Exercise data
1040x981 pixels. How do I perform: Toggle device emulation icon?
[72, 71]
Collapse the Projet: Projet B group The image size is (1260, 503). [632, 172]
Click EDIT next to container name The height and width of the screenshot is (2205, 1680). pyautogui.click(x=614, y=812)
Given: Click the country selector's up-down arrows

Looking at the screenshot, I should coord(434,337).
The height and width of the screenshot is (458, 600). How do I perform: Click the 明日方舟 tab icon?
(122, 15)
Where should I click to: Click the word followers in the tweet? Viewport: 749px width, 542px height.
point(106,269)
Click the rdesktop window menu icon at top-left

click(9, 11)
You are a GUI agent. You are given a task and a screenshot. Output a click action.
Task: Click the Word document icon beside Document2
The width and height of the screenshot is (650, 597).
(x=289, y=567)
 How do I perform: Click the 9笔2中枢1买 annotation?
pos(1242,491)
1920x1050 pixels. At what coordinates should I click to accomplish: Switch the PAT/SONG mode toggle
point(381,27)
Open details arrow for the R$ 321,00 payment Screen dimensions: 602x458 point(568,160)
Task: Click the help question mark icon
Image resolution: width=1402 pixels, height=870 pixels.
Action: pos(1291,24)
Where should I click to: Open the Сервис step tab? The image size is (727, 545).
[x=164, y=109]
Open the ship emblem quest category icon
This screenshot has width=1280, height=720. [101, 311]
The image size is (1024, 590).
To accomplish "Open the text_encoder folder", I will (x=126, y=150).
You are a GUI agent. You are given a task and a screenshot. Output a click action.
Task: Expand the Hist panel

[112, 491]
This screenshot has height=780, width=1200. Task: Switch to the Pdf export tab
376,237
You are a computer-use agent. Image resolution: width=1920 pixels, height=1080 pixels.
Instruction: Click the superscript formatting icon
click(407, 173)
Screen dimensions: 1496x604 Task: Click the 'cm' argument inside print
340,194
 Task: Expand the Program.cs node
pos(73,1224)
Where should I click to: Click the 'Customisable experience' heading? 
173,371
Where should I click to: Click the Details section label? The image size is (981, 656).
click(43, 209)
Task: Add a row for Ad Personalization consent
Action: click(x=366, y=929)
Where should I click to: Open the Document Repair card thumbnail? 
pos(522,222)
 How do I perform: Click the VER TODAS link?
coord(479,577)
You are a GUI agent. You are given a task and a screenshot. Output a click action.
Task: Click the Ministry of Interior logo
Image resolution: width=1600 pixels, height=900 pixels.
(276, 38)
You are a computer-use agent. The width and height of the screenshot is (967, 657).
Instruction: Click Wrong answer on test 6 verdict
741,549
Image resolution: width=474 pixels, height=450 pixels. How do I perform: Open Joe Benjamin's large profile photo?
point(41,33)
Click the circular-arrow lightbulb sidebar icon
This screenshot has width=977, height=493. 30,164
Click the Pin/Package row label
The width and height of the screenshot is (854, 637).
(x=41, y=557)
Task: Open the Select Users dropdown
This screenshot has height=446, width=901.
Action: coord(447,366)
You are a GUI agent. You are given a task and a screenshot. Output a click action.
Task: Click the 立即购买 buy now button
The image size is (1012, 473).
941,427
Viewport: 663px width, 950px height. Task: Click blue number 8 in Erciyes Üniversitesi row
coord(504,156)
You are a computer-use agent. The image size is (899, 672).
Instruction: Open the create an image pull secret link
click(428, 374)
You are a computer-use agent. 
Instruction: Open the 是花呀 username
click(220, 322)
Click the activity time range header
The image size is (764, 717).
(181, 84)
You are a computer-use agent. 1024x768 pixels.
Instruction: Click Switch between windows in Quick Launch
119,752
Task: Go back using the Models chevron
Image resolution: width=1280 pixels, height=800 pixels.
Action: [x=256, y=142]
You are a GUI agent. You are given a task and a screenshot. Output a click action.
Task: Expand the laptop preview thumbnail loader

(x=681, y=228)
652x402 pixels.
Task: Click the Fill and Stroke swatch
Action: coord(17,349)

Assigned task
Filter the records for the string "computer" and copy every line that holds it.

Response below
You are a computer-use agent. Image resolution: width=1920 pixels, height=1080 pixels.
You are a computer-use agent. The width and height of the screenshot is (967, 657).
You are a computer-use agent. The image size is (899, 672).
You are a computer-use agent. 
You are a computer-use agent. 1024x768 pixels.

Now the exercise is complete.